> **Work order**: Reproduce the full Louisa Lawson House article word for word, with no changes.

Excerpt provided below:

= Louisa Lawson House =

Sydney mental health centre

Louisa Lawson House (LLH) was a mental health centre for women in Leichhardt, New South Wales that operated from 1982 to 1994. Named after Australian feminist Louisa Lawson, it operated as an alternative to mainstream psychiatry, featuring yoga, meditation, conflict resolution training, and anxiety management training. In 1986, the centre opened a minor tranquiliser clinic to help women with withdrawal symptoms from addictive tranquilisers which were in circulation at the time. One division called the "halfway house", launched in September 1985, was a program to provide housing to women with emotional problems, and it was launched with funding from the local department of youth and community services.

== History ==
Louisa Lawson House was formed by members of the women's liberation movement (WLM), which began in Sydney in 1969. The Sydney branch of WLM prioritised women's health, childcare policy reform and equal pay for equal work. LLH began initially as a branch of the Leichhardt Women's Community Health Centre (LWCHC) which was founded in 1974 to provide women's health services.In 1979, a group of women from LWCHC collaborated with a Sydney anti-psychiatry group Positive Alternatives to Psychiatry to form LLH.

At the time, there was internal disagreement about whether to accept or apply for state funding among activists in Sydney women's refuge groups. In December 1981 the NSW Housing Commission granted LWCHC a building to use for what would be the Louisa Lawson House, although the organisation lacked resources and staff necessary to operate it until a large anonymous donation.

Beginning in 1985, LLH gradually secured increasing state funds to facilitate operation such as for the "halfway house". In the process, the organisation became more bureaucratic and less politically engaged, stopping feminist activism which was not relevant to securing funding. LLH shifted from a feminist refuge to a women's counselling service, marked by a change in name to Louisa Lawson Centre with the name officially changed in 1989.

End of Excerpt provided.
Dataset records below:

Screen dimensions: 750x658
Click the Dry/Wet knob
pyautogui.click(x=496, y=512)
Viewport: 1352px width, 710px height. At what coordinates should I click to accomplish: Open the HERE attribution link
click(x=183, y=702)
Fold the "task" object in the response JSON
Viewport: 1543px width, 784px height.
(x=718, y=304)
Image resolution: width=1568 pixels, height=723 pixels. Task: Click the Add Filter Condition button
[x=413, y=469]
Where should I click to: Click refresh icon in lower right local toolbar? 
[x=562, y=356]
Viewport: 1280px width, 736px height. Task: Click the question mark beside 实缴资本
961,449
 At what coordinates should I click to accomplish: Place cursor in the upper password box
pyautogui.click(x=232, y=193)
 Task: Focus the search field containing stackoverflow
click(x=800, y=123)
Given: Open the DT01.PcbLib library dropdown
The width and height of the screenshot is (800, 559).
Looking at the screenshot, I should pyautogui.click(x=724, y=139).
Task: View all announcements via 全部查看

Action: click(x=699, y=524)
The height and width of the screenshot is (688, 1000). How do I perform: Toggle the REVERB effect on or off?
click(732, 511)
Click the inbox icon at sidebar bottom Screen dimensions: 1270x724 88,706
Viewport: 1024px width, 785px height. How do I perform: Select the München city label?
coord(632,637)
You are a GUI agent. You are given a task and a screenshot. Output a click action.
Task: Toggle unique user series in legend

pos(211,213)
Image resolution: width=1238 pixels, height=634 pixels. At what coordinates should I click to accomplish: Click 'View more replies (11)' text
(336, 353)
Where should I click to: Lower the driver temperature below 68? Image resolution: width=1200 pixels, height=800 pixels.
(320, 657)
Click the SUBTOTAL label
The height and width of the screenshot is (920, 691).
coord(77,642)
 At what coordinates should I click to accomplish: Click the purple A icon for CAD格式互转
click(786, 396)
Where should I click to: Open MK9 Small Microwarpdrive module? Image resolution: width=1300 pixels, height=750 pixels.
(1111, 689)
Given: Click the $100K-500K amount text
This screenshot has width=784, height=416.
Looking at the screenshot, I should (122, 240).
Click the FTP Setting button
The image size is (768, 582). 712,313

End of Dataset records.

> **Output for this task**:
= Louisa Lawson House =

Sydney mental health centre

Louisa Lawson House (LLH) was a mental health centre for women in Leichhardt, New South Wales that operated from 1982 to 1994. Named after Australian feminist Louisa Lawson, it operated as an alternative to mainstream psychiatry, featuring yoga, meditation, conflict resolution training, and anxiety management training. In 1986, the centre opened a minor tranquiliser clinic to help women with withdrawal symptoms from addictive tranquilisers which were in circulation at the time. One division called the "halfway house", launched in September 1985, was a program to provide housing to women with emotional problems, and it was launched with funding from the local department of youth and community services.

== History ==
Louisa Lawson House was formed by members of the women's liberation movement (WLM), which began in Sydney in 1969. The Sydney branch of WLM prioritised women's health, childcare policy reform and equal pay for equal work. LLH began initially as a branch of the Leichhardt Women's Community Health Centre (LWCHC) which was founded in 1974 to provide women's health services.In 1979, a group of women from LWCHC collaborated with a Sydney anti-psychiatry group Positive Alternatives to Psychiatry to form LLH.

At the time, there was internal disagreement about whether to accept or apply for state funding among activists in Sydney women's refuge groups. In December 1981 the NSW Housing Commission granted LWCHC a building to use for what would be the Louisa Lawson House, although the organisation lacked resources and staff necessary to operate it until a large anonymous donation.

Beginning in 1985, LLH gradually secured increasing state funds to facilitate operation such as for the "halfway house". In the process, the organisation became more bureaucratic and less politically engaged, stopping feminist activism which was not relevant to securing funding. LLH shifted from a feminist refuge to a women's counselling service, marked by a change in name to Louisa Lawson Centre with the name officially changed in 1989.